WORK ORDER:
Copy out each line of the data below in which "computer" appears.

DATA FOR ANALYSIS:
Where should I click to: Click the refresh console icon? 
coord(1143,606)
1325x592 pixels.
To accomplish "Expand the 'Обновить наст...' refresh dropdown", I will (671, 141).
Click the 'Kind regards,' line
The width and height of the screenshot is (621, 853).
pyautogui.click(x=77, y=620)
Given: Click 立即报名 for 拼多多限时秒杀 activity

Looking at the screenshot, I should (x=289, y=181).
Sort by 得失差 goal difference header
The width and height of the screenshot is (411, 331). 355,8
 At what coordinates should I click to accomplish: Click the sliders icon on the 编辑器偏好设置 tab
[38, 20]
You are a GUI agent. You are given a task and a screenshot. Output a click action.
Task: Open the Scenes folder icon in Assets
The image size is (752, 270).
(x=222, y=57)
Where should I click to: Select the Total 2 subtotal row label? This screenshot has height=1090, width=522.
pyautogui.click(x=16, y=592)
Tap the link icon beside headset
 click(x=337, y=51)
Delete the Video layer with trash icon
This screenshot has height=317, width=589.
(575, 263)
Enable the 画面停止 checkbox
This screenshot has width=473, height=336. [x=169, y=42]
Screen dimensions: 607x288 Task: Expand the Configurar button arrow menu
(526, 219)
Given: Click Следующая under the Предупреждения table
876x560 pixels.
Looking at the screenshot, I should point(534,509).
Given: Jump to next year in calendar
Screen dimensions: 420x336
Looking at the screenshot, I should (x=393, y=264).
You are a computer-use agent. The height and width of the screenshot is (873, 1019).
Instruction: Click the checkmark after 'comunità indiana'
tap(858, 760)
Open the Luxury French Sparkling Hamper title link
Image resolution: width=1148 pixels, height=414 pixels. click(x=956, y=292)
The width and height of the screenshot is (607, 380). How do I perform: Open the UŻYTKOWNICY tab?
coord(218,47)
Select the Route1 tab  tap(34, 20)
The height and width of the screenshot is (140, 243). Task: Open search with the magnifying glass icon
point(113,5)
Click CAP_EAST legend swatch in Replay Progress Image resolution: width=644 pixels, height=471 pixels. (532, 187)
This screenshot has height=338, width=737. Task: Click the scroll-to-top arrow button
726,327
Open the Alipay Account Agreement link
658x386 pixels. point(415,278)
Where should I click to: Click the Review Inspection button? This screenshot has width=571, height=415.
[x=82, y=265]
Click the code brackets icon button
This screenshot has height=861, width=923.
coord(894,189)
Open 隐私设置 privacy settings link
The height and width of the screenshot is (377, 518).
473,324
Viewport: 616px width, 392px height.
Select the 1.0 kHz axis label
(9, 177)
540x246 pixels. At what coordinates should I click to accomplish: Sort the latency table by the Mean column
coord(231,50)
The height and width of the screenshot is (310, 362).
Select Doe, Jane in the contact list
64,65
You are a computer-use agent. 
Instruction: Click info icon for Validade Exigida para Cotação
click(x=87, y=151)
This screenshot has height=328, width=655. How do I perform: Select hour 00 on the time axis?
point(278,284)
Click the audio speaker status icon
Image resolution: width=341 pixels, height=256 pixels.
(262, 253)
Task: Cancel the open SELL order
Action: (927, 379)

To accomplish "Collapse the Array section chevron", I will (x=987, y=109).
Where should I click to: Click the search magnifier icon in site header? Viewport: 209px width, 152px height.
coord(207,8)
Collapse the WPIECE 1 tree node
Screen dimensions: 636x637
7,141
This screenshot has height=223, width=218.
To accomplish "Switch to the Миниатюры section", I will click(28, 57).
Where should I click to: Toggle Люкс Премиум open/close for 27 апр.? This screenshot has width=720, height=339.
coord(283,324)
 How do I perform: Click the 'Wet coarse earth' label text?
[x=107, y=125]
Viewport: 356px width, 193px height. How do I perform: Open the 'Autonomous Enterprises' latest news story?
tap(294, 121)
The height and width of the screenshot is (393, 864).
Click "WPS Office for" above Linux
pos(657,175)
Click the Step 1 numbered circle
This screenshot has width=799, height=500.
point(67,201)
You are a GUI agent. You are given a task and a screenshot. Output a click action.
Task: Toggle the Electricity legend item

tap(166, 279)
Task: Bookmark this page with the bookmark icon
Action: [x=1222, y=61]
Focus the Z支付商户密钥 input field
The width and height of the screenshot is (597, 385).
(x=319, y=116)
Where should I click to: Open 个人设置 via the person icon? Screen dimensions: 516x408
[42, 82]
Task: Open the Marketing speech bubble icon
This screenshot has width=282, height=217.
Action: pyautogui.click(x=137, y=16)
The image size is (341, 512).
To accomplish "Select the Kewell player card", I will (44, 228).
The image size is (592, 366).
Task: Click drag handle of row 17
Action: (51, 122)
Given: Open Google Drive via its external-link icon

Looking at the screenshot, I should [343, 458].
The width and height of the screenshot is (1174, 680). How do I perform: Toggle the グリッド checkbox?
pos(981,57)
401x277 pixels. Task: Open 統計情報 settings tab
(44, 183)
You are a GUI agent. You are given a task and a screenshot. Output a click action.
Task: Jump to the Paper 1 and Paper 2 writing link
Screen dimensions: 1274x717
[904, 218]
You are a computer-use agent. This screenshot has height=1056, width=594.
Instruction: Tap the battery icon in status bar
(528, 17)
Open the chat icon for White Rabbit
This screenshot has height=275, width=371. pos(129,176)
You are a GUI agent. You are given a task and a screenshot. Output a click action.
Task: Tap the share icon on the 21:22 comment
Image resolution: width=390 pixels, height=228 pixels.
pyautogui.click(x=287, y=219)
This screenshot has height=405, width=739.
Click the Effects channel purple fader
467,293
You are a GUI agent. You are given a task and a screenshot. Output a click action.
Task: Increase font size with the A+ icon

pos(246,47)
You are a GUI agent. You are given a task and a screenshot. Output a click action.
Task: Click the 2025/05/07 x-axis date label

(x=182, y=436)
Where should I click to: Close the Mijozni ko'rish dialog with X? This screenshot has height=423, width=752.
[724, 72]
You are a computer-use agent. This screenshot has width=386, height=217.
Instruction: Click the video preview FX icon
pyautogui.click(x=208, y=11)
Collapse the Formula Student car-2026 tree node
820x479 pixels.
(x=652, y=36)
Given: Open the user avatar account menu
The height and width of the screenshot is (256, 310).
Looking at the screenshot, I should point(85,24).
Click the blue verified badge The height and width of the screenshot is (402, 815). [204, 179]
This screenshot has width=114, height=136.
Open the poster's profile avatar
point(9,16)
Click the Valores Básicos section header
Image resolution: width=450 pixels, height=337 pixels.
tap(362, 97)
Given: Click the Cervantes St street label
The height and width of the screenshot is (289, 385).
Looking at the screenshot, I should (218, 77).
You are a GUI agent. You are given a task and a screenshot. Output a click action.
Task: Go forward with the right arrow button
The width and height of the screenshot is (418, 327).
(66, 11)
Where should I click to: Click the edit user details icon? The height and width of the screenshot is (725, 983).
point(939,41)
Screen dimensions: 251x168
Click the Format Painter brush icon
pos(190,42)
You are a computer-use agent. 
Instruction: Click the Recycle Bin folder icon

ANSWER AREA:
You are a computer-use agent. The height and width of the screenshot is (873, 1019).
You are a computer-use agent. 
You are a computer-use agent. This screenshot has height=1056, width=594.
You are a computer-use agent. This screenshot has width=386, height=217.
You are a computer-use agent. 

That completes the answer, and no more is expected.